Перед отъездом в Боровск Самохвалов, как и обещал, зашел ко мне пообедать.
– Здравствуйте, Саша, рад вас видеть, садитесь, – приветствовал я его.
– Ой, и таки где вы здесь видите какого-то Сашу? – с явственным израильским акцентом изумился гость. – К вам со всем почтением пришел бедный еврей Моисей Давидович Альперович!
– То есть как бедный?
– По сравнению с вами – очень. У вас же сейчас пятьдесят четыре миллиона?
– А хрен его знает, – честно ответил я.
– Именно пятьдесят четыре. А у меня всего пятьдесят один по официальным данным. Но ведь богатство не в цифрах, которые существуют в основном для налоговой службы и репортеров, а в суммах, которыми человек может оперировать. Здесь же разница между нами куда существенней. И чтобы она не стала еще больше, давайте прямо сейчас уточним нашу линию относительно Огденского горнопромышленного банка.
Спустя полтора месяца отпуск летчика-испытателя Александра Самохвалова закончился, и он отбыл продолжать свою службу. В Боровске остались его жена Лидия Ивановна с сыном Максимом. Полицмейстер был предупрежден – если с ними случится хоть какая-нибудь неприятность, то ему лучше сразу повеситься, пока за ним не пришли. Впрочем, дополнительные хлопоты были компенсированы двухсотпроцентной надбавкой к жалованью. Кроме того, полицмейстер был отнюдь не дураком и сразу понял, что это шанс из тех, которые в его возрасте и в таком месте службы, как Боровск, уже почти и не выпадают, так что он был настроен со всем рвением выполнять указания из секретариата государственного канцлера.

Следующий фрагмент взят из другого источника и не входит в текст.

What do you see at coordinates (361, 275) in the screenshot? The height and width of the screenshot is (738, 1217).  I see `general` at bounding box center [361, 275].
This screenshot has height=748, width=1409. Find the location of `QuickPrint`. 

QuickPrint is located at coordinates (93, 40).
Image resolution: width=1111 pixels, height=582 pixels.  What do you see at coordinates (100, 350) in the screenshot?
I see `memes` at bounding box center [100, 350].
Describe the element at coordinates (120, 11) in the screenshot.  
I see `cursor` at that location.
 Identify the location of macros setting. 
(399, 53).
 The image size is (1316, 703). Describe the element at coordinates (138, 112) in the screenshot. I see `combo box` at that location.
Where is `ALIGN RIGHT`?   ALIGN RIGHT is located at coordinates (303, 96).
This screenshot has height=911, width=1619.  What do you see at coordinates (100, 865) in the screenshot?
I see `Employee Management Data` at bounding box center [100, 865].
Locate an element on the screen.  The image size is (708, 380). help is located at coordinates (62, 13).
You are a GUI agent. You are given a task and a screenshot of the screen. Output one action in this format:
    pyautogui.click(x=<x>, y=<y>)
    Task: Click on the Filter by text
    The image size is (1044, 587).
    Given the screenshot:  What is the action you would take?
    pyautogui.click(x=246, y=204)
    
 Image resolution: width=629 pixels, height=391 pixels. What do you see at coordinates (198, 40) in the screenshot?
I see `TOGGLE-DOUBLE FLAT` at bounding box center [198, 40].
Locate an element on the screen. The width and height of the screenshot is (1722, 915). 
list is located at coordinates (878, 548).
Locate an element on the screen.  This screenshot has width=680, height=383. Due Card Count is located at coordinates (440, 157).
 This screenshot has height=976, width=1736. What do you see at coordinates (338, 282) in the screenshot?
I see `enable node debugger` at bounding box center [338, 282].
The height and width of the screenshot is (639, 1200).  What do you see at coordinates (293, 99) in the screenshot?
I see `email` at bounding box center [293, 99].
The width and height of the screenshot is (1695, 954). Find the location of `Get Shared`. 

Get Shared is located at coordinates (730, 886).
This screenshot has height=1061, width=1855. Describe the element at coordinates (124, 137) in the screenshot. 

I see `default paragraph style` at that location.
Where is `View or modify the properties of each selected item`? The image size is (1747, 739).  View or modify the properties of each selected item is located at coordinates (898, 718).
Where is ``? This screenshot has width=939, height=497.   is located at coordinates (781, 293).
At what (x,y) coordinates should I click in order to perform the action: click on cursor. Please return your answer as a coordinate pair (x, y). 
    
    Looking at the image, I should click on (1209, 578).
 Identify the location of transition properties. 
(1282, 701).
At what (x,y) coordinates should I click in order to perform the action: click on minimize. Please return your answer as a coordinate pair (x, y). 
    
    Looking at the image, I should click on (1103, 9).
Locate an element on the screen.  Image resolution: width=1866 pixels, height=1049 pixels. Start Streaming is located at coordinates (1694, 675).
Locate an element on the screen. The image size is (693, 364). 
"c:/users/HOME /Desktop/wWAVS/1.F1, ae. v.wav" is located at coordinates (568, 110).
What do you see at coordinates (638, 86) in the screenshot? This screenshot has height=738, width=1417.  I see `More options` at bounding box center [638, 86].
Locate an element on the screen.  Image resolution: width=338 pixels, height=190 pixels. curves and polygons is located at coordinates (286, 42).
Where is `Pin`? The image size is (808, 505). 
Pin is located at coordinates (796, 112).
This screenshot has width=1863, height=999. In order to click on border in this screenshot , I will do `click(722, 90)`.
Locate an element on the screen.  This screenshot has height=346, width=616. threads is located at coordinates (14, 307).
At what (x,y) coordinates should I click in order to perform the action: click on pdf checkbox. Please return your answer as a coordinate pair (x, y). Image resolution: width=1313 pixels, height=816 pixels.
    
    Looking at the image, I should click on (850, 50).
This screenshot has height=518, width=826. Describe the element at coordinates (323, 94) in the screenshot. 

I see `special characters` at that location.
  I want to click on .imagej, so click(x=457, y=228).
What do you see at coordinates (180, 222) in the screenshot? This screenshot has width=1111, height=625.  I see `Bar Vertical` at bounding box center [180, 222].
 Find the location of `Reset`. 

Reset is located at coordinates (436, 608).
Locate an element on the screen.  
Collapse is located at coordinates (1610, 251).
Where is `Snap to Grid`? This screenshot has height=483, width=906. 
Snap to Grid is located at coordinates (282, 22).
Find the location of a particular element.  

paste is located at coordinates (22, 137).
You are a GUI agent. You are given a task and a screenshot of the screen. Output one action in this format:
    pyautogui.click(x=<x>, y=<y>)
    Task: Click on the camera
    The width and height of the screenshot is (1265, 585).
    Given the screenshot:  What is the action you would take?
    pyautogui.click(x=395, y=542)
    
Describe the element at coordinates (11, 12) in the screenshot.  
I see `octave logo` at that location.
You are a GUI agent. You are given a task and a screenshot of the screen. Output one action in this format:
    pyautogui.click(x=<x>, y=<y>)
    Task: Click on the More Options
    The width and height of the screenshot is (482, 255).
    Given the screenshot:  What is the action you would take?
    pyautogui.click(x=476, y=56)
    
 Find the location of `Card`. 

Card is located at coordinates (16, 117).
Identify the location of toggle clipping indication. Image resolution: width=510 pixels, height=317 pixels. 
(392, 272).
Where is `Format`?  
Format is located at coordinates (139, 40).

А через две недели Татьяна начала свой текущий доклад словами:
– Шеф, если есть желание, можете начинать скорбеть о безвременно усопшем господине Варбурге.
– И что же именно с ним стряслось, вроде он был и не очень старый?
– Загрыз его кто-то, – флегматично просветила меня директриса ДОМа. – Один свидетель говорит – собака, а другой утверждает, что дьявол. Следствие пока склоняется в пользу версии, что это был какой-то аналог Баскервильской псины, описанной у Конан-Дойля.
– Ох, ужасы-то какие в Америке творятся, – сокрушенно вздохнул я, – вот оно, господство капитала, до чего доводит-то. А что с собачкой стало, не расскажете?
– Эвакуация прошла штатно, – пожала плечами Танечка. – А вы что подумали? Вот уж нет, Черныш – это же гордость нашего питомника! Наверняка вы о нем еще услышите. И разменивать такие кадры на каких-то Варбургов было бы непростительным расточительством.